Task to complete: Return each line of the rows below that contains the word "pixels", copied unchanged.

- - -

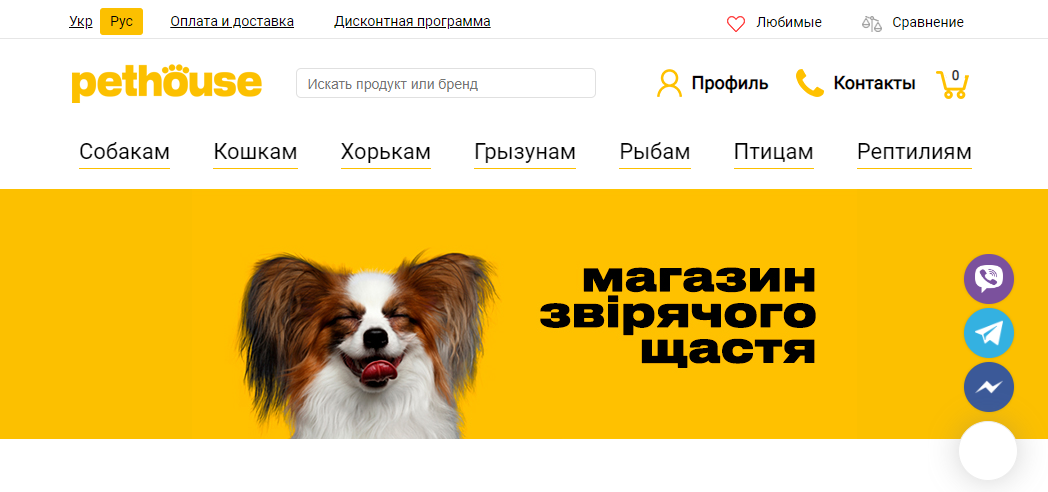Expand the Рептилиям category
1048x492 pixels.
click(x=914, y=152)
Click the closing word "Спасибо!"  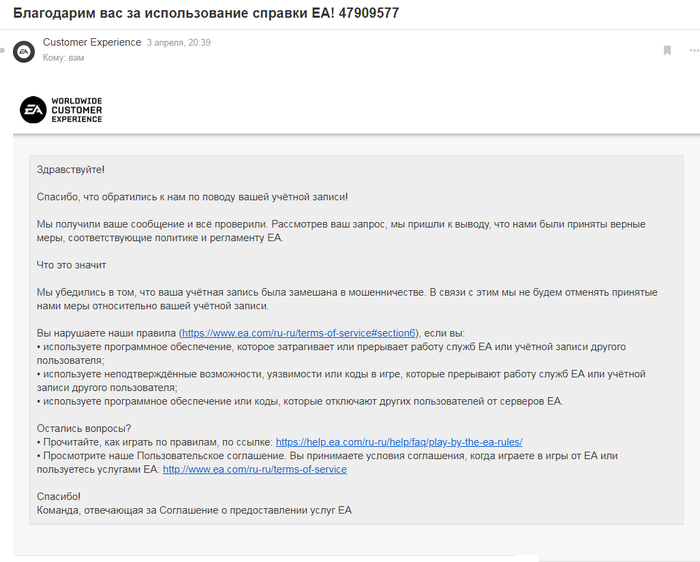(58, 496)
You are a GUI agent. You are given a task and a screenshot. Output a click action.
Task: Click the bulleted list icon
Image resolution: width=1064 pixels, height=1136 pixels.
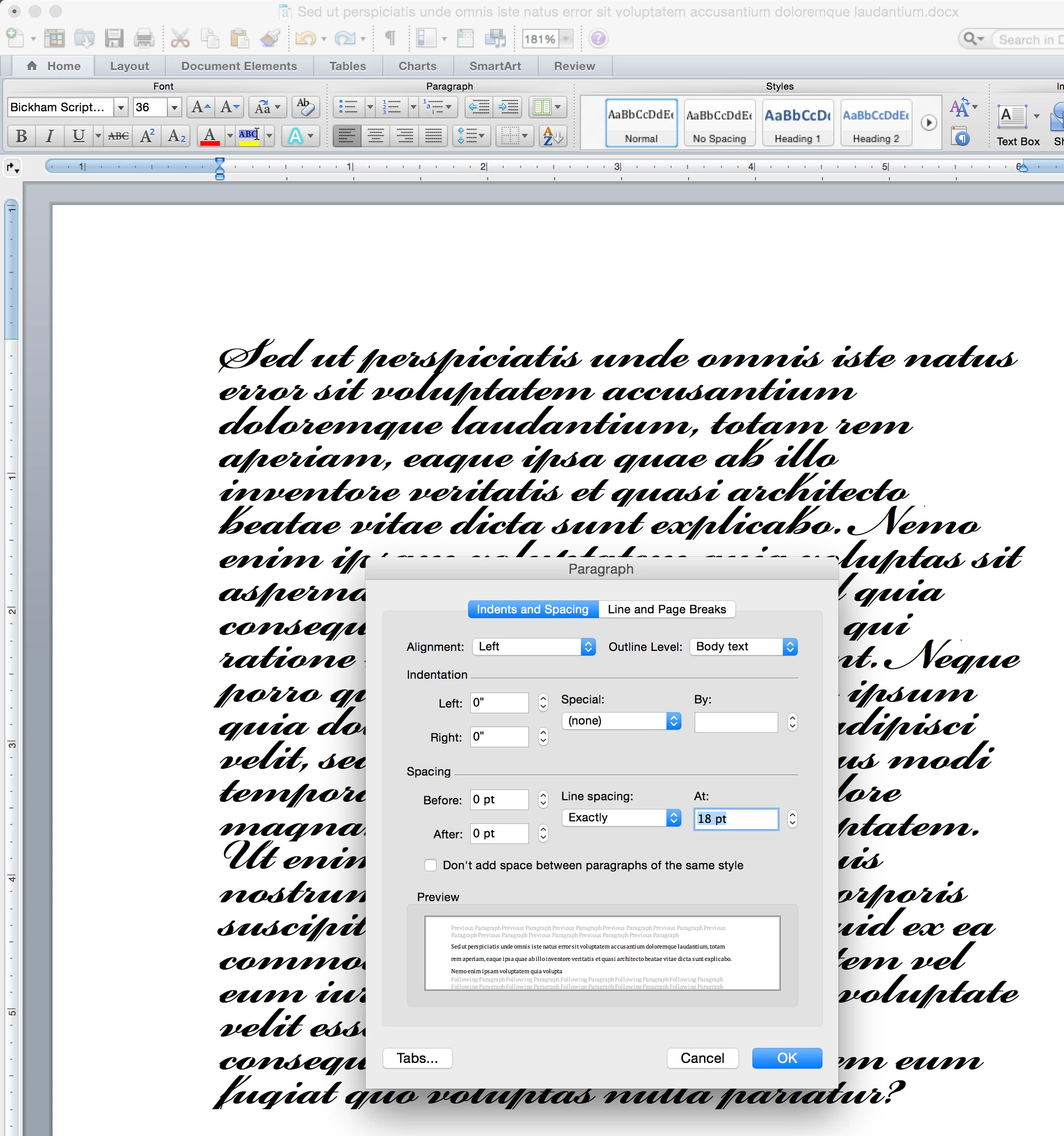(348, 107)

- - -

Worked solution:
1048x492 pixels.
Image resolution: width=1064 pixels, height=1136 pixels.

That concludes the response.